Monday, May 31, 2010

How I Know

There's a certain turning point in my learning process that I'm coming to recognize.

When I stop concentrating solely on what on earth something is supposed to mean, (and why textbook writers never explain anything with one sentence if they can use five, and why does it matter whether I learn this or not?), (all of these are important questions, but I've never found an answer to the second one), and start thinking about how I would explain it to someone else, then I know I'm beginning to get it.

This shift from learning to teaching never marks the end of learning. Usually when I ask myself how I would teach this principle or that idea, I don't have a good answer. This is good, because when I keep studying in order to teach, the textbook seems like it's been rewritten in a way that actually makes sense. I think there's a secret dimension of knowledge in every book that hides in the binding and only leaks out when you read the book as a teacher and not a student.

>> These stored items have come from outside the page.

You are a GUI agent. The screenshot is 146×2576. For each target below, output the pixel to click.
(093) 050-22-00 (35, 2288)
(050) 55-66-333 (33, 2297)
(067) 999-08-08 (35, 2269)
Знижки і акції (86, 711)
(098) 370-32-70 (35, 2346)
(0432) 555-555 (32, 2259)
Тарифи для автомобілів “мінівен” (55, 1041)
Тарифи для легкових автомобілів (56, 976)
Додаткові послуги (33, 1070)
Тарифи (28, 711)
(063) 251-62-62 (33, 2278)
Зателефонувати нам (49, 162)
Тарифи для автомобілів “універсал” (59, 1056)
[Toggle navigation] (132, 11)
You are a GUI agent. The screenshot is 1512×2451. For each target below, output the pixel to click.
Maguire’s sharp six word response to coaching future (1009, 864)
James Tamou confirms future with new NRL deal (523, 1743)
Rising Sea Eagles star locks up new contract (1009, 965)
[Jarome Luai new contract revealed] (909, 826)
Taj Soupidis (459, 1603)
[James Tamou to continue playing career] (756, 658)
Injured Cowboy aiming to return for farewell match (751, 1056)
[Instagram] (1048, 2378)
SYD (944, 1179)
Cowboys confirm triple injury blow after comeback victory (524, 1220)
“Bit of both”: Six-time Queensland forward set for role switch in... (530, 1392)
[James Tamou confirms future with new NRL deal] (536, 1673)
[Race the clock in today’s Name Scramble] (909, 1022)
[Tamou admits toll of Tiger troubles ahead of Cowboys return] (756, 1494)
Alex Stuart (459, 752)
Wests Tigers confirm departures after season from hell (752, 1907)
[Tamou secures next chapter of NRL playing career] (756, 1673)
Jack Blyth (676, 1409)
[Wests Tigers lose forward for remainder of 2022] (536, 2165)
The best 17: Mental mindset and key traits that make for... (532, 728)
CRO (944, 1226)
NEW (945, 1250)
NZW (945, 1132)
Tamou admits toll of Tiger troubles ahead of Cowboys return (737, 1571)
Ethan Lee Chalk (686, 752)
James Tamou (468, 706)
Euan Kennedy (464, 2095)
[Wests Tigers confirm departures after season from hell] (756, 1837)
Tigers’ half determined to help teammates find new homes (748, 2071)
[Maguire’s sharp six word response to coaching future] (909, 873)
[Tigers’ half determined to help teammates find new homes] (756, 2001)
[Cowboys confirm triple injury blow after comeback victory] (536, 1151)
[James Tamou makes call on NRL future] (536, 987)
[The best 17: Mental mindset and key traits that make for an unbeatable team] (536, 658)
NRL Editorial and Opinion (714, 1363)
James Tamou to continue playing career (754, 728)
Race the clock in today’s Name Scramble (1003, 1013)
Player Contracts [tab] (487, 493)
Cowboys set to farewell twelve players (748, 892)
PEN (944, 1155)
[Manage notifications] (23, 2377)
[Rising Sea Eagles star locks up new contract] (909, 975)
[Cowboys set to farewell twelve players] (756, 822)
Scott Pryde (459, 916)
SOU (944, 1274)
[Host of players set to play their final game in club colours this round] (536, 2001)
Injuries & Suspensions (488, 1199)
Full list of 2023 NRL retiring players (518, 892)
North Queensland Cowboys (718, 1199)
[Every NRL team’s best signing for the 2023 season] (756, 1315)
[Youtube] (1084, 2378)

I think it's this shift in perspective that let me do as well as I did in College Algebra this semester. The girl who sat next to me somehow got the idea that I knew what I was doing and asked me questions about the material before every class. I usually didn't have a good answer, but she kept asking me, and so it was like being kicked right into that turning point. I don't know if I actually helped her, but I'm certain that she helped me.

1 comment:

  1. Hmm - I think I need to have my kids do the teaching more often! It's a principle that I know, but haven't applied very often to doing school with the kids. Thanks for reminding me!